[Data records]
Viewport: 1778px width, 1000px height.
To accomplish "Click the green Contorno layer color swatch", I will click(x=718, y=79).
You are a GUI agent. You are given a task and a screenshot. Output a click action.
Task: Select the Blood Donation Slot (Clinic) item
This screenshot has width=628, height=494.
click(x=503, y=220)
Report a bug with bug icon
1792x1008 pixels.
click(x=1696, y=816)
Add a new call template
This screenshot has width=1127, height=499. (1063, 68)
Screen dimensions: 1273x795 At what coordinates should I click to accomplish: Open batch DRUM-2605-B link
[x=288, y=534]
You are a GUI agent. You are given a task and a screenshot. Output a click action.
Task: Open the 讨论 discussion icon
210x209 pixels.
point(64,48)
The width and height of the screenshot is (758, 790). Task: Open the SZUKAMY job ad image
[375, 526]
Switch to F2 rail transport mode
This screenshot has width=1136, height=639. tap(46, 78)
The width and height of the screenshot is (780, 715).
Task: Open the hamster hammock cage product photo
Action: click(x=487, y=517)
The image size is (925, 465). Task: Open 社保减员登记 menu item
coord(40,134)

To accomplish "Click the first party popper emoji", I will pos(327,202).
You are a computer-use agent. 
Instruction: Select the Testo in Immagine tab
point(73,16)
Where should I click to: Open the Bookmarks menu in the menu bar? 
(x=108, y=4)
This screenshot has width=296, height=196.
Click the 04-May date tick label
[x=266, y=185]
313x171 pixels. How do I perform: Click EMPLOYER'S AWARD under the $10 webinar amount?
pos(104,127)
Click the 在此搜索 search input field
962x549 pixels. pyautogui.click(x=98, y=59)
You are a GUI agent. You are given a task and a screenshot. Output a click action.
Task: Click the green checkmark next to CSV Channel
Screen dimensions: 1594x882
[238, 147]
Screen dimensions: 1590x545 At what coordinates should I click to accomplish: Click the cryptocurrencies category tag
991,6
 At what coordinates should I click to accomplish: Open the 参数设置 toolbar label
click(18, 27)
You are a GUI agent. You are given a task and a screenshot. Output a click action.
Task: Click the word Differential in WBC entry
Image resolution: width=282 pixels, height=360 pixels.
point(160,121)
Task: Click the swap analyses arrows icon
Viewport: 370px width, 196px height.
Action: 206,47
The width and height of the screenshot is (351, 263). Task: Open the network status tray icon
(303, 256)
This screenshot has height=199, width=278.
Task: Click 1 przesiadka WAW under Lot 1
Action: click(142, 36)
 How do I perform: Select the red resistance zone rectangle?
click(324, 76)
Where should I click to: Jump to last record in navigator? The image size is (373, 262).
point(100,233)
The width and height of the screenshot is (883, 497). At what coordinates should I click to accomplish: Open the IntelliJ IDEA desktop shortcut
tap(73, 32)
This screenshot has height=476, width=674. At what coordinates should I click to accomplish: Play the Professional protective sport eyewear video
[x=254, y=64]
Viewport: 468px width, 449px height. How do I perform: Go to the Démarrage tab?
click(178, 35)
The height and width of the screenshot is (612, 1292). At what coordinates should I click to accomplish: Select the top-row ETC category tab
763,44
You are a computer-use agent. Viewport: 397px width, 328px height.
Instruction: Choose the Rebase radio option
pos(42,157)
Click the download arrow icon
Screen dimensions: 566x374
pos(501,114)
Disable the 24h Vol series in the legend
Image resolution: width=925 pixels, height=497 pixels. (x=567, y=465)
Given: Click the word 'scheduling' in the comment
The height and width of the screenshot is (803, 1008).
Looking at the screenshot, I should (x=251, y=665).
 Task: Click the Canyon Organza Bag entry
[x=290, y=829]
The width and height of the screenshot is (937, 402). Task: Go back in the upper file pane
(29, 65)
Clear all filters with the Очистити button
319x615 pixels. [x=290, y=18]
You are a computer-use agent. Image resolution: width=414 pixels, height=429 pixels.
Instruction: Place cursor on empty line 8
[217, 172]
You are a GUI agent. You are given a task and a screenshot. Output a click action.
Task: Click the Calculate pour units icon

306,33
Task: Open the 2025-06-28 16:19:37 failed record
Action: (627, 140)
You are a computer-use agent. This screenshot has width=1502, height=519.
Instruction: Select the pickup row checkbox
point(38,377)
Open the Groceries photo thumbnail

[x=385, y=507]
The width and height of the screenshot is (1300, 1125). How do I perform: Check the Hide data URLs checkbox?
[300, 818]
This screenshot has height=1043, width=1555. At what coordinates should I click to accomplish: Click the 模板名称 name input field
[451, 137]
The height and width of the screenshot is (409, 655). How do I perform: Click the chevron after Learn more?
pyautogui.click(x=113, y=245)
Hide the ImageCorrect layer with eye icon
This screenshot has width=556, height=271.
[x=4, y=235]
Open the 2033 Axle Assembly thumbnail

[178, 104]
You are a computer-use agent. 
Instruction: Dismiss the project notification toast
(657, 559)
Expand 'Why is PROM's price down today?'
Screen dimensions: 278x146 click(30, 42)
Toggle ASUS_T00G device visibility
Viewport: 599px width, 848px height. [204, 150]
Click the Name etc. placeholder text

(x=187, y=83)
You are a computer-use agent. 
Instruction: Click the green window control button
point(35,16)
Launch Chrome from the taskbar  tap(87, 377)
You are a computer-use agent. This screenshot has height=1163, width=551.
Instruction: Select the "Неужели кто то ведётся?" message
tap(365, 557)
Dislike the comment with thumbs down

## Exercise instructions
Begin at the line that has "How do I perform: Select" and stop after the line that has "point(100,233)", then write those entries out again with their requests unchanged. In the answers only, multiply each click coordinate by 1.5 and round to a whole number, with halves rounding up.

## Solution for this exercise
 How do I perform: Select the red resistance zone rectangle?
click(486, 114)
Where should I click to: Jump to last record in navigator? The image size is (373, 262).
point(150,350)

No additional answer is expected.